The project is devoted to the study of the Greek manuscripts preserved in Austrian libraries, mainly the Austrian National Library. In a first step, Herbert Hunger in collaboration with Otto Kresten, Wolfgang Lackner and Christian Hannick catalogued in the years 1953–1994 the central stock of around 1000 manuscripts according to state-of-the-art criteria, which provided the basis for further European catalogue projects of Greek manuscripts. The most recent supplementary volume is the catalogue of the Greek fragments collection, currently being prepared for publication by Christian Gastgeber. Further work on the manuscripts focuses on questions of provenance and Byzantine reading practices (connected with aspects of prosopographical paleography).

As regards the provenance, individual groups of manuscripts are explored under the following respects: the creation of collections in the transalpine region, where Greek manuscripts were arrived only by means of imports (the stock of the Viennese court library before the acquisition of big collections by humanists from abroad; first catalogue of the entire stock of newly acquired humanist collections by Sebastian Tengnagel); transfer of collection units from an specific local environment (library of Ogier Ghislain de Busbecq, who acquired his collection in Constantinople in the 16th century, though only a few manuscripts were actually written in this area).

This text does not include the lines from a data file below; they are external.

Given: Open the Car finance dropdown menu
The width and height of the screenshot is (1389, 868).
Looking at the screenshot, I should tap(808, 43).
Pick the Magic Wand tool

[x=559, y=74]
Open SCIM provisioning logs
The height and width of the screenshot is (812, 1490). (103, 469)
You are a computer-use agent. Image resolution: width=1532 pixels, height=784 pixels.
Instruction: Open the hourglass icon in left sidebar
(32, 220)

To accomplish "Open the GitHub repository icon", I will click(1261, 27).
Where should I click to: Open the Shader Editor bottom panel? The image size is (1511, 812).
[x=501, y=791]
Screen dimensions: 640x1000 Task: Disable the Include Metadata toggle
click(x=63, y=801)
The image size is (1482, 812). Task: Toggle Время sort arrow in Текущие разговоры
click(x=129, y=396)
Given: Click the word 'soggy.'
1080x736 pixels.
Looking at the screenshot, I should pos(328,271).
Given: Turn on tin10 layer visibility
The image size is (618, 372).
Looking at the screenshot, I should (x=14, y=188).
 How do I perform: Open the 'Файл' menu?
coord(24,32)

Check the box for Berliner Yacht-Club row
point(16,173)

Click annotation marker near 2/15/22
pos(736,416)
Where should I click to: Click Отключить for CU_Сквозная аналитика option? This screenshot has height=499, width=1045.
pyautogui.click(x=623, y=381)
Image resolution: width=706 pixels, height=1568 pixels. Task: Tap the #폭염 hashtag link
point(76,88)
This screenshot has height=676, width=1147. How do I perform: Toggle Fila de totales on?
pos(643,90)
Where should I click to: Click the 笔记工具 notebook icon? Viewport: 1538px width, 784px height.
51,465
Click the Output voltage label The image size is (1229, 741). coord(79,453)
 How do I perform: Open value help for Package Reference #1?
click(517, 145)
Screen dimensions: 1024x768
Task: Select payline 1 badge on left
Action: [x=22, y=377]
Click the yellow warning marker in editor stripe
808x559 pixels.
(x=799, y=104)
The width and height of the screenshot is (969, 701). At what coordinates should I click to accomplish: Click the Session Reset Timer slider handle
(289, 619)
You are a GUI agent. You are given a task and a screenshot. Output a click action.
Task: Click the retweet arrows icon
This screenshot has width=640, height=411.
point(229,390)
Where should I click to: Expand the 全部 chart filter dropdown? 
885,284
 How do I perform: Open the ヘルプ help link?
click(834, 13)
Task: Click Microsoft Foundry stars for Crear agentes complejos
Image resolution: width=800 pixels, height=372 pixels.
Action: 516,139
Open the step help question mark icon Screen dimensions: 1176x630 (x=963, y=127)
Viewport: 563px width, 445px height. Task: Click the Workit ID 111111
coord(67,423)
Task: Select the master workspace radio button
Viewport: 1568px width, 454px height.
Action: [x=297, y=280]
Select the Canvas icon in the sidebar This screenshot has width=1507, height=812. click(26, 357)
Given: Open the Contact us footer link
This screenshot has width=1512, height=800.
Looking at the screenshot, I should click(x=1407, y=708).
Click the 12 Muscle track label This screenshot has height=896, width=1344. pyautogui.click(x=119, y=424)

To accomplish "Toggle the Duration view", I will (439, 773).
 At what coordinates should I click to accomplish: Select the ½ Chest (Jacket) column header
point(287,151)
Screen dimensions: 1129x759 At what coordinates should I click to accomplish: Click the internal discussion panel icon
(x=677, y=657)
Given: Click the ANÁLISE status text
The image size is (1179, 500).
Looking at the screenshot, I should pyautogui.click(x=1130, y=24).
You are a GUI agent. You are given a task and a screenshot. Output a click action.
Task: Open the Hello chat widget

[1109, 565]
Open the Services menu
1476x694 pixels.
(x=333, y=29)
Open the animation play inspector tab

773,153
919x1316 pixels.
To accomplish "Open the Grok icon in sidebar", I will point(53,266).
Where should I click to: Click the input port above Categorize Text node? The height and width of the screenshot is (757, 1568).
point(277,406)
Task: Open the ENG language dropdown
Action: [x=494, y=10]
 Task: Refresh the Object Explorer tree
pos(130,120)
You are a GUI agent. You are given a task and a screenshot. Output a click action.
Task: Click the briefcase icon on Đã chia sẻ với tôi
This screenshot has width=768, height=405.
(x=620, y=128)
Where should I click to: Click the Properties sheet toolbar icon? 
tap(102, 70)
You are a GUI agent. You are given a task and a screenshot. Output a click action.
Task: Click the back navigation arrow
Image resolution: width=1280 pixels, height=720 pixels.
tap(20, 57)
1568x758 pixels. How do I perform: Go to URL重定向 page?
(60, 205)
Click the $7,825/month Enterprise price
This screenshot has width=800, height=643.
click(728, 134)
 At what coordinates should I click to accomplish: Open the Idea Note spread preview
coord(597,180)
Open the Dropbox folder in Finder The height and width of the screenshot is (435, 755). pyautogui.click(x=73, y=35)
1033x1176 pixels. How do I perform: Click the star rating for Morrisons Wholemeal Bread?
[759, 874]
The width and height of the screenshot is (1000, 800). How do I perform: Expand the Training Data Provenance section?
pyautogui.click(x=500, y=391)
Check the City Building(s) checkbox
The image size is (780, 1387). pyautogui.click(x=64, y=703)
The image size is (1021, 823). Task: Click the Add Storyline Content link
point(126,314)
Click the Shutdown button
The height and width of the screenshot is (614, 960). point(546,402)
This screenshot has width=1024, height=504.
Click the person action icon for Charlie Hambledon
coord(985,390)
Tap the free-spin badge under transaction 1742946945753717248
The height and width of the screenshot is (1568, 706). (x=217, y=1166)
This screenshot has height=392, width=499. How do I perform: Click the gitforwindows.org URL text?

The research focus is part of a cooperation project with the Division Schrift- & Buchwesen of the Institute for Medieval Research (ÖAW), the Austrian National Library, Department of manuscripts and incunabula and the Budapest Széchényi Library, Department of manuscripts to study the manuscripts from the property of Matthias Corvinus in the Austrian National Library.

This research is accompanied by paleographic and codiological studies.